Se llegó incluso a negar la existencia de las clases sociales y de sus respectivos intereses, cuando resulta evidente, como sostenía el escritor británico, que los ricos no defienden lo mismo que los pobres, que los que no necesitan de la sanidad o del transporte público tienen intereses distintos a los que sí precisan de estos servicios, y que los que ganan dinero con las guerras no quieren lo mismo que los que se oponen a ellas.

El contraste hubiera resultado palmario si la izquierda no se hubiera volatilizado en estos años, como bien apuntaba este fin de semana Alberto Garzón en su ¡Digamos adiós a la izquierda pija!, publicado en eldiario.es. Citaba el de IU a la socióloga Eva Illouz para explicar que esa nueva izquierda había olvidado a los más desprotegidos de la clase trabajadora para centrarse en demandas civiles de minorías y del feminismo y el ecologismo, imprescindibles pero ajenas a estos estratos sociales más bajos. Por citar algunos ejemplos, está muy bien que se combata la quema de carbón para luchar contra el calentamiento global pero habrá que dar antes alguna salida a los mineros que lo extraen, o que se grave más a los vehículos más contaminantes en ciudades como Madrid, aunque ha de saberse que quienes se indignan al volante son los conductores más pobres que no pueden permitirse un Audi libre de emisiones.
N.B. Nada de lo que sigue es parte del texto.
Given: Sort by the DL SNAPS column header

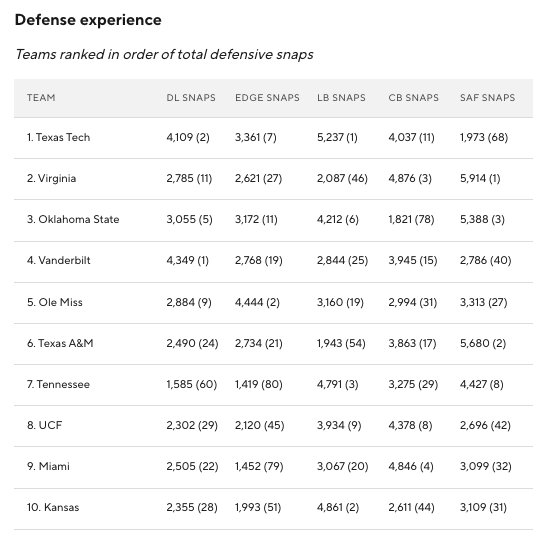Looking at the screenshot, I should (x=191, y=98).
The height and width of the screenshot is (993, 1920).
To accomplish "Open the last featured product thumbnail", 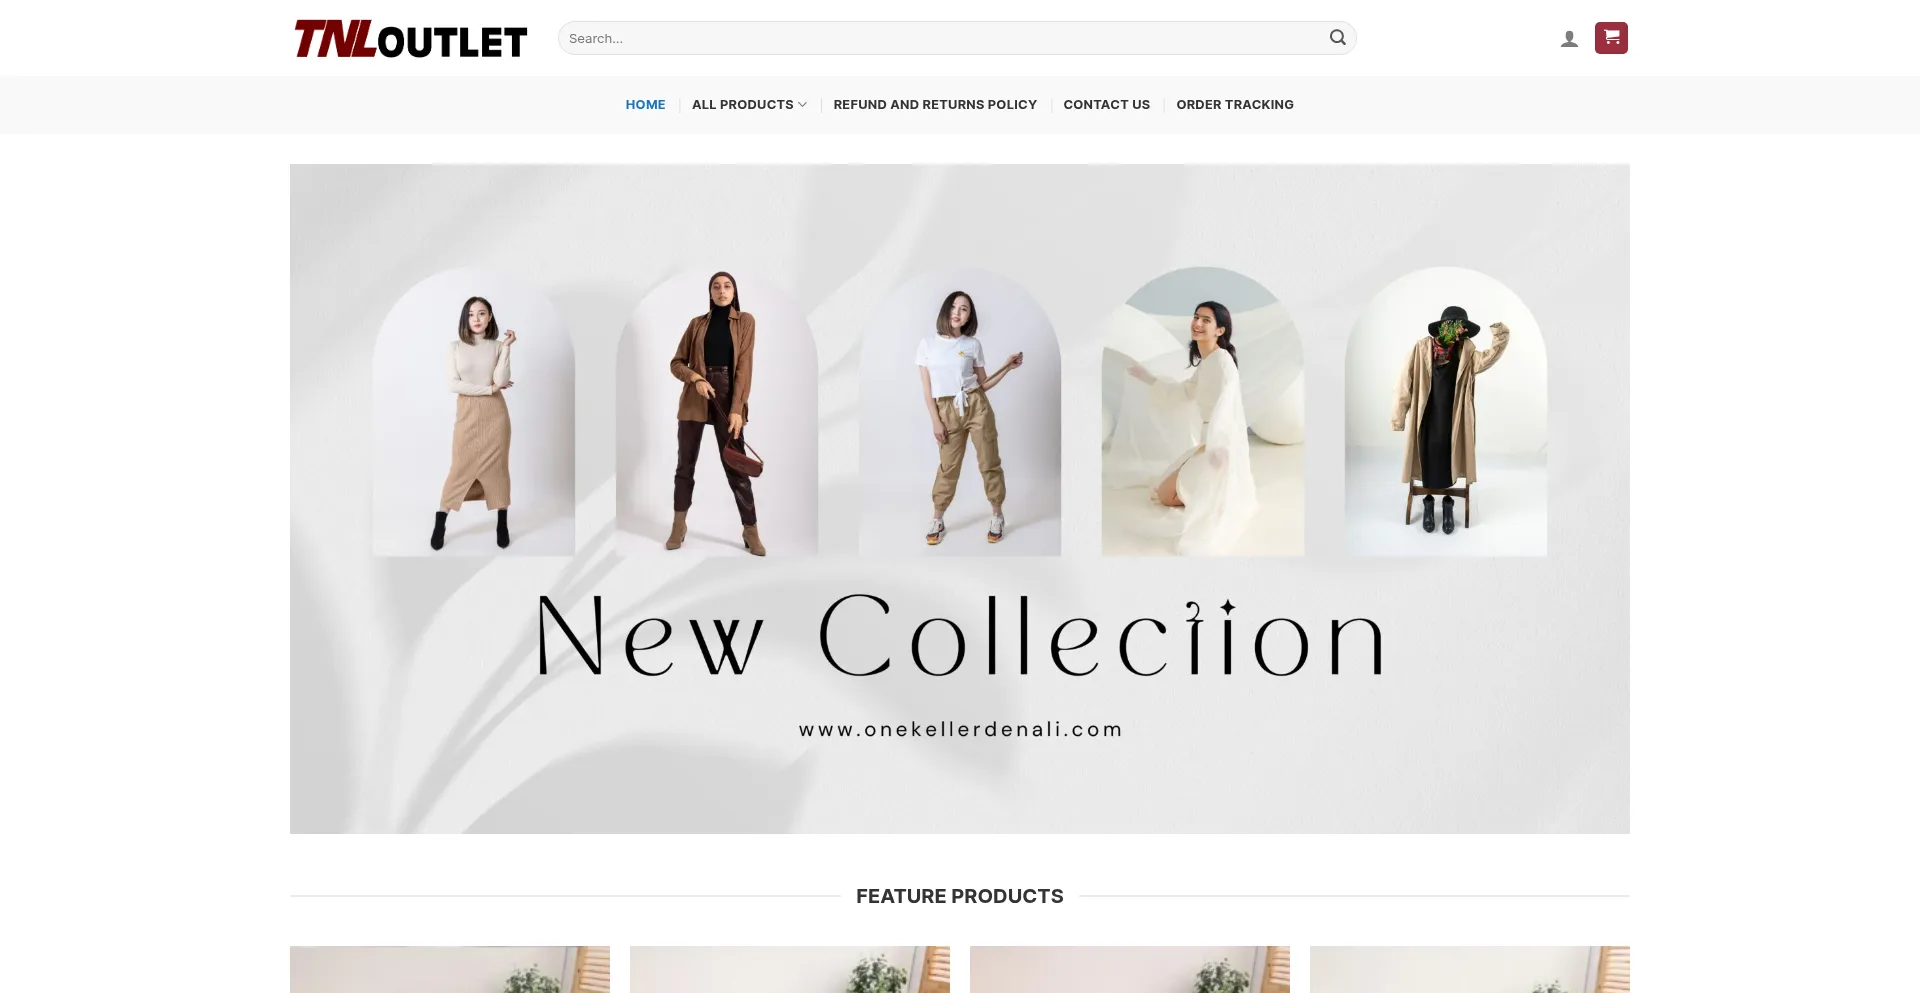I will point(1470,969).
De todo esto empezamos a darnos cuenta ahora, no ya por el resurgimiento sino por la consolidación de la ultraderecha en Europa, alentada por ese misógino, xenófobo, racista y clasista señor del flequillo, que está a punto de sentarse en la presidencia del país más poderoso y desigual del planeta, y al que se tilda de populista cuando su definición encaja como un guante en el de fascista. En esto hay que coincidir con Pablo Iglesias cuando en este mismo medio explicaba que "los populistas son outsiders y pueden ser de derechas, de izquierdas, ultraliberales o proteccionistas", sin que ello quiera decir que los extremos se parezcan. "El populismo no define las opciones políticas sino los momentos políticos", explicaba acertadamente Iglesias.

Decía Judt que el único futuro para la izquierda sería como "socialdemocracia del miedo", que en vez de empeñarse en dibujar escenarios de progreso optimista se ocupe de recordar los éxitos del siglo XX y las posibles y terribles consecuencias de su desmantelamiento. La realidad les ha facilitado las cosas. Ya hay miedo; lo que sigue faltando, al menos en este país, es socialdemocracia.